**WORK INSTRUCTION**
Quote every line below exactly as it reads.

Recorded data
--
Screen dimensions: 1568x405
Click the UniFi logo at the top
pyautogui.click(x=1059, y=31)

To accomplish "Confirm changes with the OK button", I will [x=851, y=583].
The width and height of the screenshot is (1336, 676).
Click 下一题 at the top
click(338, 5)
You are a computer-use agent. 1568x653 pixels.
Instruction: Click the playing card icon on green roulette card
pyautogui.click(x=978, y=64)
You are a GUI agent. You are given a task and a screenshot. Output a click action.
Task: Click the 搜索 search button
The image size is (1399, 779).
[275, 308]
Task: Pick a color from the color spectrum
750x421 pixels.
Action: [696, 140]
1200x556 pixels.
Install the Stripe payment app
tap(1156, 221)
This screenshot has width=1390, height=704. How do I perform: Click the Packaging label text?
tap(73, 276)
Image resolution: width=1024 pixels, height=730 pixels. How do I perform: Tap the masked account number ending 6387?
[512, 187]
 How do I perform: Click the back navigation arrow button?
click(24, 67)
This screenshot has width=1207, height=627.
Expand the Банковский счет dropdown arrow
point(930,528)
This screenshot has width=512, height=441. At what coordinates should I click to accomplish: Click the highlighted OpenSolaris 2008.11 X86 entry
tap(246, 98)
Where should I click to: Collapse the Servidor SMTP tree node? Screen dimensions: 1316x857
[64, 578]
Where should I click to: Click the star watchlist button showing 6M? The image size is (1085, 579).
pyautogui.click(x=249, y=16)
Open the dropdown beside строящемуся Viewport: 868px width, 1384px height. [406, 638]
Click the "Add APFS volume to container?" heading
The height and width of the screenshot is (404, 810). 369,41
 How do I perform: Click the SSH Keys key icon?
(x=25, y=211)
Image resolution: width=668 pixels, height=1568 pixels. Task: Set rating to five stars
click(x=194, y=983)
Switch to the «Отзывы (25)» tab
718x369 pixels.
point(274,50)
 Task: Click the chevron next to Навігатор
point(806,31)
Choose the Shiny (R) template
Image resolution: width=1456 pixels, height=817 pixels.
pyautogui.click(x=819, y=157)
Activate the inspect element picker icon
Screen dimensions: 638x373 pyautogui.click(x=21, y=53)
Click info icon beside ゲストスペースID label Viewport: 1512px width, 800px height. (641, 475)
--
**ANSWER TO THIS PROBLEM**
Screen dimensions: 1568x405
Click the UniFi logo at the top
pyautogui.click(x=1059, y=31)

To accomplish "Confirm changes with the OK button", I will [x=851, y=583].
The width and height of the screenshot is (1336, 676).
Click 下一题 at the top
click(338, 5)
You are a computer-use agent. 1568x653 pixels.
Instruction: Click the playing card icon on green roulette card
pyautogui.click(x=978, y=64)
You are a GUI agent. You are given a task and a screenshot. Output a click action.
Task: Click the 搜索 search button
The image size is (1399, 779).
[275, 308]
Task: Pick a color from the color spectrum
750x421 pixels.
Action: [696, 140]
1200x556 pixels.
Install the Stripe payment app
tap(1156, 221)
This screenshot has width=1390, height=704. How do I perform: Click the Packaging label text?
tap(73, 276)
Image resolution: width=1024 pixels, height=730 pixels. How do I perform: Tap the masked account number ending 6387?
[512, 187]
 How do I perform: Click the back navigation arrow button?
click(24, 67)
This screenshot has width=1207, height=627.
Expand the Банковский счет dropdown arrow
point(930,528)
This screenshot has width=512, height=441. At what coordinates should I click to accomplish: Click the highlighted OpenSolaris 2008.11 X86 entry
tap(246, 98)
Where should I click to: Collapse the Servidor SMTP tree node? Screen dimensions: 1316x857
[64, 578]
Where should I click to: Click the star watchlist button showing 6M? The image size is (1085, 579).
pyautogui.click(x=249, y=16)
Open the dropdown beside строящемуся Viewport: 868px width, 1384px height. [406, 638]
Click the "Add APFS volume to container?" heading
The height and width of the screenshot is (404, 810). 369,41
 How do I perform: Click the SSH Keys key icon?
(x=25, y=211)
Image resolution: width=668 pixels, height=1568 pixels. Task: Set rating to five stars
click(x=194, y=983)
Switch to the «Отзывы (25)» tab
718x369 pixels.
point(274,50)
 Task: Click the chevron next to Навігатор
point(806,31)
Choose the Shiny (R) template
Image resolution: width=1456 pixels, height=817 pixels.
pyautogui.click(x=819, y=157)
Activate the inspect element picker icon
Screen dimensions: 638x373 pyautogui.click(x=21, y=53)
Click info icon beside ゲストスペースID label Viewport: 1512px width, 800px height. (641, 475)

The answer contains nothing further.